Contact: Sally Garneski 312-202-5409 or
Laddavanh Vannavong 312-202-5329
E-Mail: pressinquiry@facs.org

MORE CANCER DEATHS CAN BE AVOIDED BY FOCUSING
NATIONAL QUALITY INITIATIVES ON FACTORS IMPACTING
LONG-TERM SURVIVAL

National Cancer Database Research lends strong support
for utilizing quality measures

CHICAGO: In a first-time study to be published in the August 1, 2008 issue of the Journal of Clinical Oncology (JCO), researchers from the National Cancer Database (NCDB) of the American College of Surgeons (ACS) compared patient mortality in the days and weeks following cancer operations with survival outcomes five years beyond surgical treatment. “We were surprised by the number of potentially avoidable deaths that could be avoided long term if care at lower volume hospitals could be improved,” reported lead author Karl Y. Bilimoria, MD, former research fellow at the American College of Surgeons and general resident at Northwestern University, Department of Surgery, Chicago. Dr. Bilimoria and colleagues compared these outcomes in the highest-volume hospitals with those in the lowest-volume hospitals across the country. 

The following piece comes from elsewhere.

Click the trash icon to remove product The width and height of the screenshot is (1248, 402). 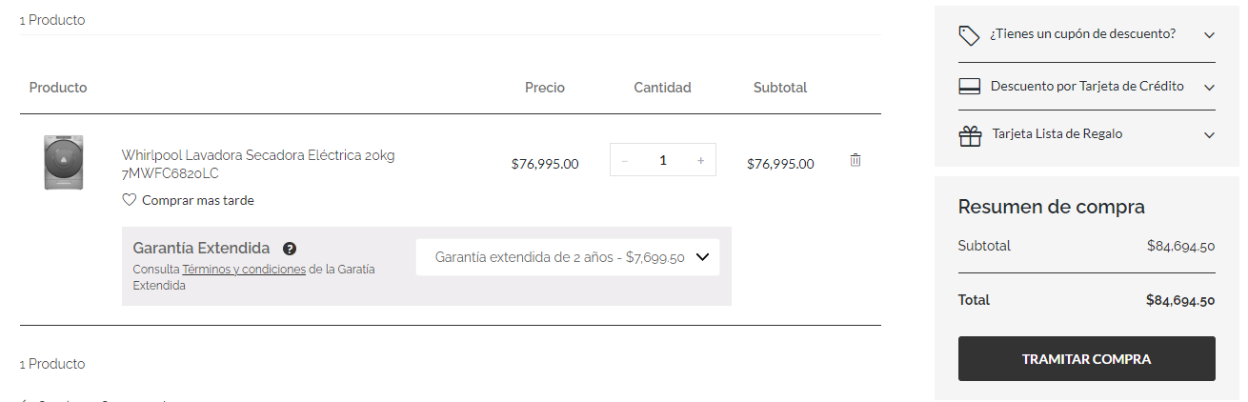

This study “is not just another article on cancer surgery and patient outcomes,” writes Nicholas J. Petrilli, MD, in the commentary that accompanies the research published in JCO. “Dr. Bilimoria and associates look at this issue from a different perspective,” he writes. “The authors’ objective was to determine whether differences in hospital surgical volume have a larger effect on perioperative mortality or on long-term survival.”

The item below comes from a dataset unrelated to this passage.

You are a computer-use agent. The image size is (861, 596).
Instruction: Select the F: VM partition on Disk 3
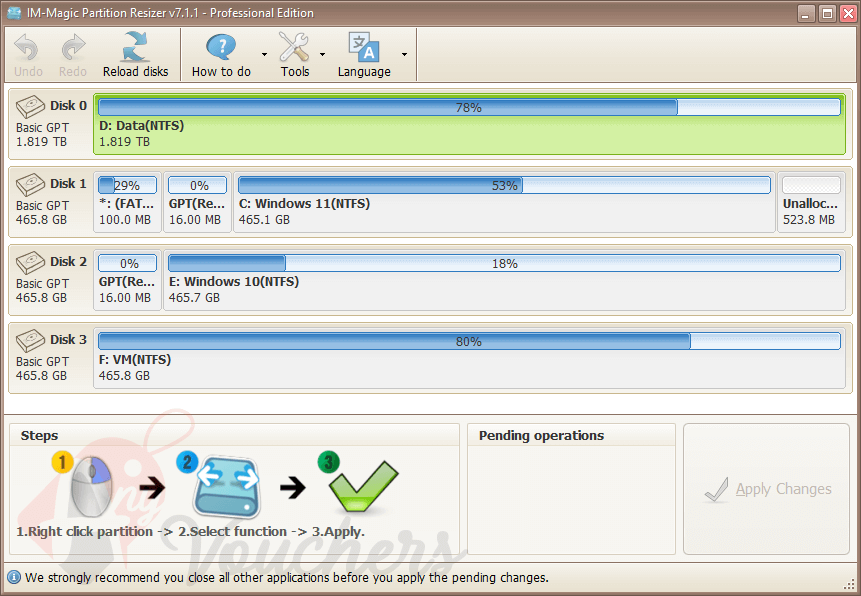467,360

“In some ways, focusing on long-term outcomes is a common sense observation,” Dr. Bilimoria said. “A small percentage of cancer patients die in the hospital just after a surgical procedure. More people die of cancer in the long term. Current national quality improvement efforts primarily address the perioperative period, but few measures address long-term surgical cancer care,” he explained. “We wanted to know whether the focus on the perioperative outcomes is merited or whether quality initiatives should be expanded to address factors affecting long-term outcomes. No one had previously directly compared short-and long-term outcomes to see where the most lives could be saved,” he said.

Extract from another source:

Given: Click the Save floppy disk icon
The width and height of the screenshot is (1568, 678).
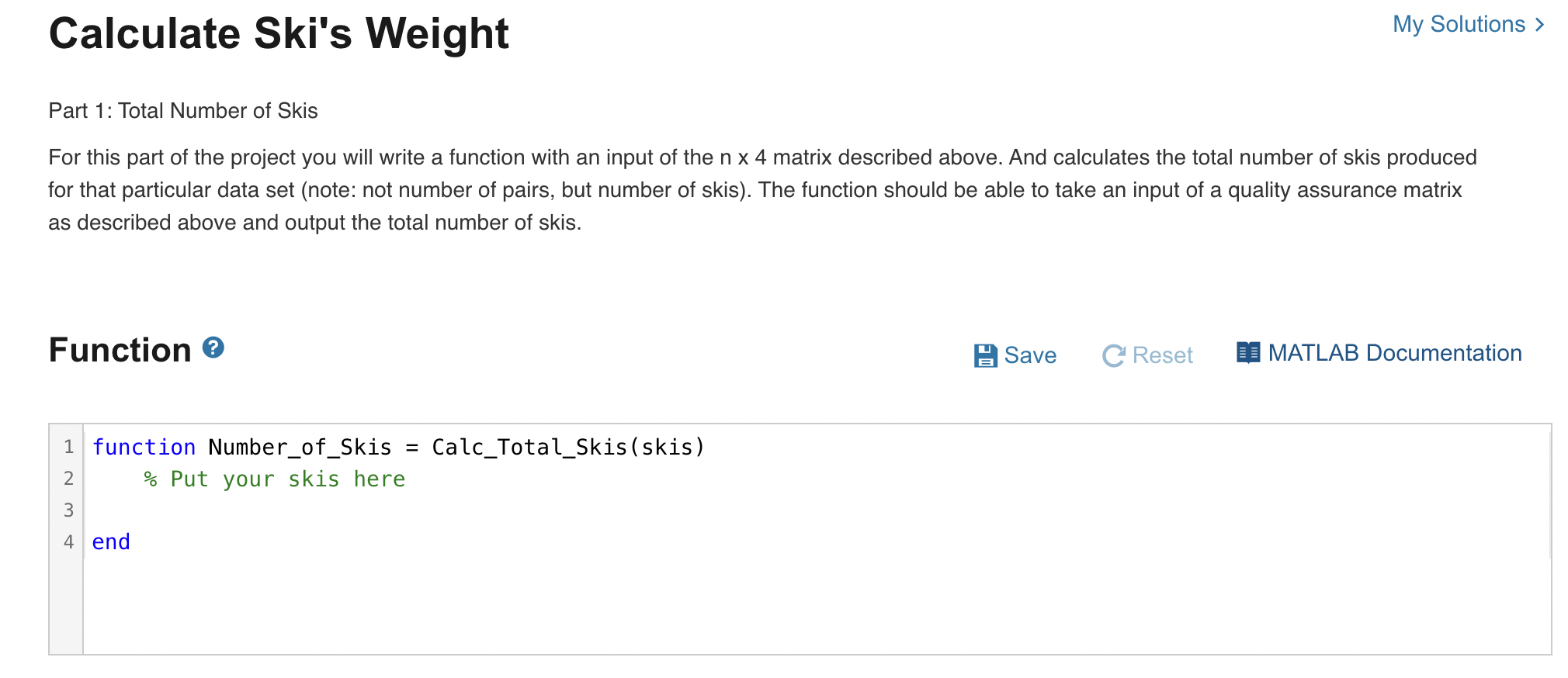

The study team followed 243,103 patients from the National Cancer Database who underwent surgical procedures for non-metastatic colon, esophageal, gastric, liver, lung, pancreatic, or rectal cancer from 1994 through 1999. The team used two approaches to compare survival during the perioperative period within 60 days of death and five-year survival excluding perioperative deaths. “First, we compared the magnitude of the relative differences between hospitals in both time frames, perioperative and long term. Second, we calculated the number of potentially avoidable deaths if outcomes could be improved at lower volume hospitals to those seen at highest-volume hospitals,” Dr. Bilimoria explained.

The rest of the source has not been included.